Set problem:
Swap "screenshot" for "screen image" in each of the entries below, and write them out again with everything else unchanged. Leave the pictures out.

Source material:
'''
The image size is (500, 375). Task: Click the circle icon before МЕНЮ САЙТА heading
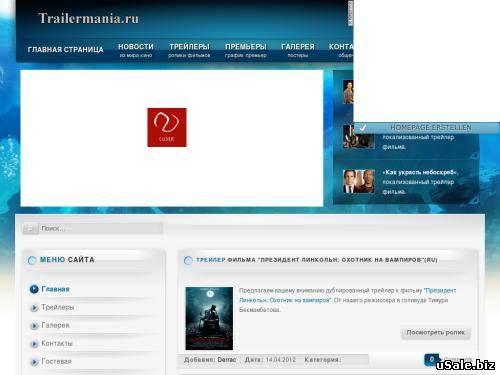pos(32,260)
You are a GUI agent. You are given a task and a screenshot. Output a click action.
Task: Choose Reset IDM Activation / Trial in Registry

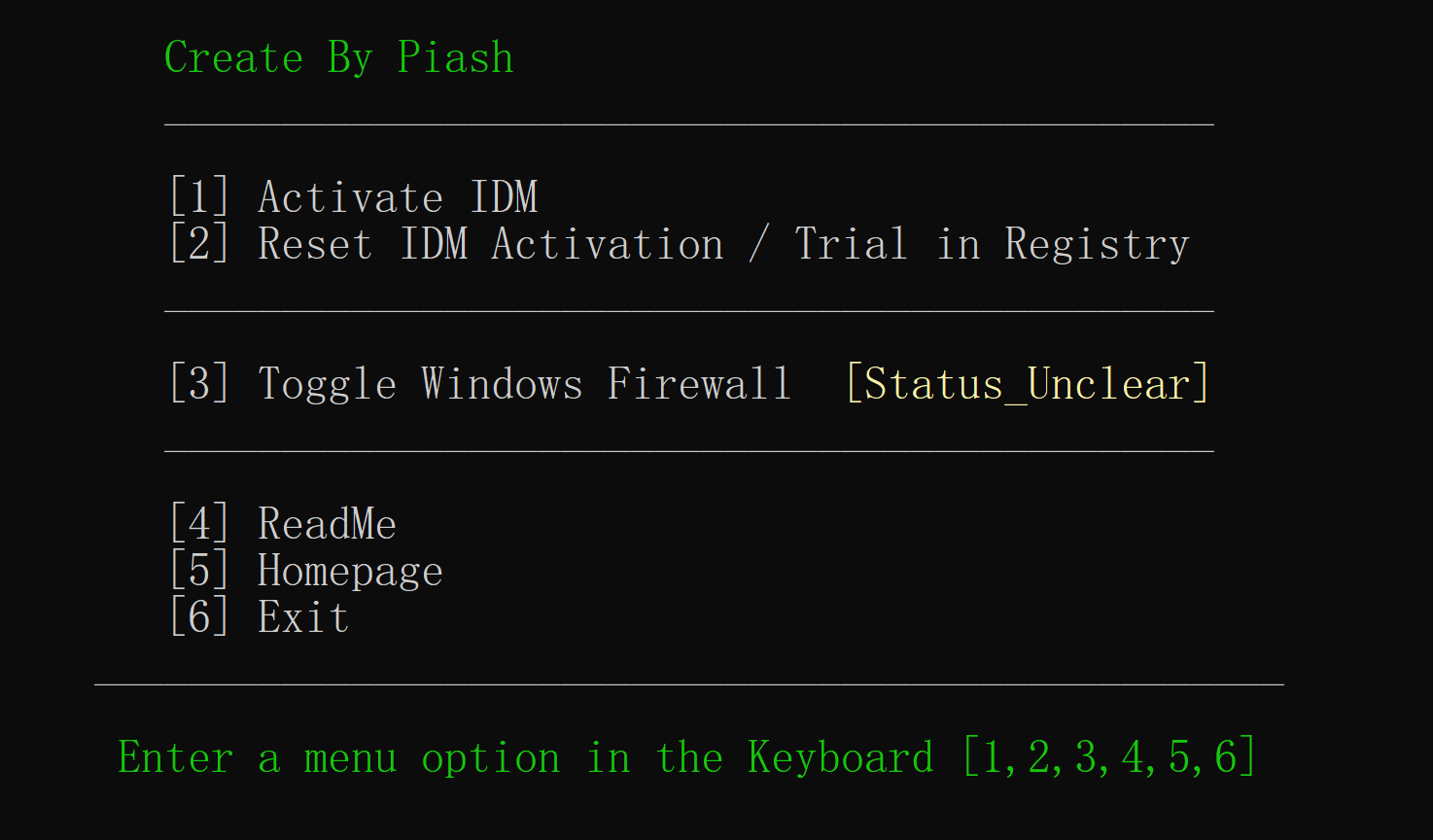[723, 244]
'''
Result for this task:
The image size is (500, 375). Task: Click the circle icon before МЕНЮ САЙТА heading
pos(32,260)
You are a GUI agent. You are given a task and a screen image. Output a click action.
Task: Choose Reset IDM Activation / Trial in Registry

[723, 244]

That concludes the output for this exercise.